КОТРЕЛЁВ


При работе над Ходасевичем мне многие помогали, и я многим обязан. В моих записных книжках то и дело попадается имя Ильи Олеговича Фонякова, официального (в терминологии Шнейдермана) поэта, члена союза писателей. Не помню, что он сделал, но наверняка сделал что-то; какую-нибудь книгу дал или ссылку. Будучи официальным, он, тем не менее, ценил стихи Зои Эзрохи; уже одно это служило в моих глазах визитной карточкой; знакомы мы толком не были.

Особое место среди тех, кто помогал, заниимает Николай Всеволодович Котрелёв. Я вообще работал в ту пору очень быстро; потом люди верить не хотели, что я подготовил мой комментированный двухтомник Ходасевича меньше чем за два года; когда я встретился с Котрелевым, работа уже шла к концу, — но всё же без его помощи и времени у меня ушло бы на несколько месяцев больше, и полнота была бы другой, — при всём моем трудолюбии и прилежании. Некоторых вещей я вовсе мог бы не раздобыть — просто потому, что не мог надолго приехать в Москву, сидеть в московских библиотеках и архивах. Спасибо Мартынову: он рекомендовал меня Котрелеву, у которого (Арбат 51-90) я и оказался 23 декабря 1981 года. Не помню, где я тогда ночевал: у Котрелёва или у родственников. Котрелев открыл передо мною свои архивы, собранные за многие годы. Некоторые их части копировать не разрешалось; например, воспоминания Анны Чулковой, второй жены Ходасевича. Другое — пожалуйста. О моей работе, о том, что я готовлю парижский двухтомник, он знал — и делился щедро. Кажется, понимал, что Ходасевич для меня — знамя, а не корыто. Сам он, человек религиозный, увлекся другими: сколько помню, Вячеславом Ивановым и Владимиром Соловьевым. Мне его знамя казалось смешным. Иванов едва заслуживал в моих глазах имя поэта. Критических статей Соловьева (следовало бы сказать: философских, ибо они не вмещаются в рамки литературы) я к тому времени не прочел; потом они (и только они) отчасти заслонили для меня литературные статьи Ходасевича — глубиной и мощью, изумительным слогом, масштабом постановки вопроса; тем, что и в неправоте своей он умудряется оставаться правым. Но это потом случилось, да и в поэты он не попадал. А в 1980-е именно критическая проза Ходасевича и его воспоминания задавали в моем представлении эталон.

(Извлечённые записи)
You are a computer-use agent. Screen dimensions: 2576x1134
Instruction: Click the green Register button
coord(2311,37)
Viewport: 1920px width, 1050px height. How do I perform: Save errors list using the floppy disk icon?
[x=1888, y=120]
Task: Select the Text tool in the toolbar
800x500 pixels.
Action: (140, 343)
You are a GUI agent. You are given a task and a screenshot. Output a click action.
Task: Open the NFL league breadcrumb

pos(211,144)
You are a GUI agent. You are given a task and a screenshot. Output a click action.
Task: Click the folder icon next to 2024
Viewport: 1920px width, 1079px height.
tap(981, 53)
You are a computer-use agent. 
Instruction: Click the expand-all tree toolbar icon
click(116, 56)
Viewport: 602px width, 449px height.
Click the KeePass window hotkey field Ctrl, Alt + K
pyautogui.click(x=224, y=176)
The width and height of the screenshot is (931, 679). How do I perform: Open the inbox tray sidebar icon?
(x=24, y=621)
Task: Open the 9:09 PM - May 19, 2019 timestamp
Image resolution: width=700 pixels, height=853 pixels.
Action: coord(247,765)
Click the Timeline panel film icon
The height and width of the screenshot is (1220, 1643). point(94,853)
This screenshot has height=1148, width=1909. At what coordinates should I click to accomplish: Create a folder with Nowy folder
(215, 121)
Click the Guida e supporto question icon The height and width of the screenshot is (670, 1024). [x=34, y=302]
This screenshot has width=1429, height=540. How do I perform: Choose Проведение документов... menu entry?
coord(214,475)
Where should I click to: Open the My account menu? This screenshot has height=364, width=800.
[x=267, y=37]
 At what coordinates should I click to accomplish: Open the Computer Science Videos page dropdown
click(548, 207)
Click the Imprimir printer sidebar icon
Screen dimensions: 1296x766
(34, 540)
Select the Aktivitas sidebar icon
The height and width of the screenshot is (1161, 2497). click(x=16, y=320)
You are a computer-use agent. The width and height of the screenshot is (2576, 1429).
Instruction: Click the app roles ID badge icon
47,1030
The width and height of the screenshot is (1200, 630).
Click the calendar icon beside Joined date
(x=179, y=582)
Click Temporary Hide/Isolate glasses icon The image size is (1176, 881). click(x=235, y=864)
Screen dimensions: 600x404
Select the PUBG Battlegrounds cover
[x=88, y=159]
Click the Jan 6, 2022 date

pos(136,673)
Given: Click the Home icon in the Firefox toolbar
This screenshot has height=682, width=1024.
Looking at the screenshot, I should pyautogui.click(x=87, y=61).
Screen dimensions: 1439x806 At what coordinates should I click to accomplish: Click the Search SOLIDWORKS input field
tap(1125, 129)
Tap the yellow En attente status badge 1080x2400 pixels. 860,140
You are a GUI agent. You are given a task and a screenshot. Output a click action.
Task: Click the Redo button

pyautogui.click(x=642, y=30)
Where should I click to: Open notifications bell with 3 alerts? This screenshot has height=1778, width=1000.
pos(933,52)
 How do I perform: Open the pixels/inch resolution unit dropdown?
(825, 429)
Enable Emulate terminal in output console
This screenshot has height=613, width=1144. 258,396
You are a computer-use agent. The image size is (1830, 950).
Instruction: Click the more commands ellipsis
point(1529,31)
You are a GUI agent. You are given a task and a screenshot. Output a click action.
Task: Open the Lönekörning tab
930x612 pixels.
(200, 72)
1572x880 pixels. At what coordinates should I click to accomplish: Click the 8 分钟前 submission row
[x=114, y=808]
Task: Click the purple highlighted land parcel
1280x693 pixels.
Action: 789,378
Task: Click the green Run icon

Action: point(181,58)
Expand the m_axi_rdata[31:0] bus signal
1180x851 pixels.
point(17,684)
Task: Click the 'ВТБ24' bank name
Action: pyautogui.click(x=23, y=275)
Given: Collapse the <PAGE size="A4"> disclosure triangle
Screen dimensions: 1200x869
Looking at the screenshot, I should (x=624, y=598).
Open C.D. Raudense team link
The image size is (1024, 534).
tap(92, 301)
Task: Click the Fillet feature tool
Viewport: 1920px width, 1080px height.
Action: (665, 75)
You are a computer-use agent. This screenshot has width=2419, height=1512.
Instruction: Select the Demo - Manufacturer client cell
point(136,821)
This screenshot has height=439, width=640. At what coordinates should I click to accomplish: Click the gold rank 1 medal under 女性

Что требуется »
(1) Перепишите из воспоминаний о Котрелёве отрывок от слов «При работе над» до слов «толком не были.» включительно.
(2) Почему, согласно воспоминаниям о Котрелёве, без его помощи автор некоторых материалов мог бы вовсе не раздобыть? Ответьте в одном–трёх предложениях.
(3) Продолжите воспоминания о Котрелёве, начиная сразу после их последнего предложения.
Записи для работы не понадобятся.

Ответы на задания »
(1)
При работе над Ходасевичем мне многие помогали, и я многим обязан. В моих записных книжках то и дело попадается имя Ильи Олеговича Фонякова, официального (в терминологии Шнейдермана) поэта, члена союза писателей. Не помню, что он сделал, но наверняка сделал что-то; какую-нибудь книгу дал или ссылку. Будучи официальным, он, тем не менее, ценил стихи Зои Эзрохи; уже одно это служило в моих глазах визитной карточкой; знакомы мы толком не были.

(2) Автор не мог надолго приехать в Москву и работать в московских библиотеках и архивах. Котрелёв же открыл перед ним свои архивы, собранные за многие годы.

(3)
Котрелев отвел мне стол в своей громадной квартире, и за этим столом я сидел три дня по 10-12 часов, переписывая мелким почерком документ за документом, едва находя время для еды и сна. Переписывал нужное и ненужное; чувствовал, что такая возможность открывается раз в жизни. Находил у него и то, что уже знал, но гораздо больше того, чего не знал: взять хоть аттестат зрелости Ходасевича (где по всем предметам, включая «русский язык с церковнославянским и словесность», четверки, а за немецкой язык — даже тройка). Переписывал и вещи, прямо не требовавшиеся: справки в московскую казенную палату и московскую городскую управу, удостоверения, метрические свидетельства; всё это помогало почувствовать атмосферу эпохи. В моей тетрадке этими выписками заняты страницы с 243-й по 300-ю. Потом Котрелев сказал обо мне Мартынову:

— Таких я еще не видывал.

По русскому обыкновению, меня у Котрелёвых сажали за стол и за разговоры. Эпатажа ради я назвался иудеем, а про Таню сказал, что она православная. Тут была доля правды. После операции Таня крестилась, я же устоял (хоть соблазн был нешуточный), а спустя два года увлекся иудаизмом, но ни она не посещала церквей, ни я — синагог, даже в Израиле ни разу не был я в синагоге; с годами неприятие готовеньких конфессий у нас только усиливалось. Жена Котрелева, тоже Таня, крещеная еврейка, женщина умная и обаятельная, сказала сочувственно:

— Это, должно быть, тяжело в семье: держаться разных религий.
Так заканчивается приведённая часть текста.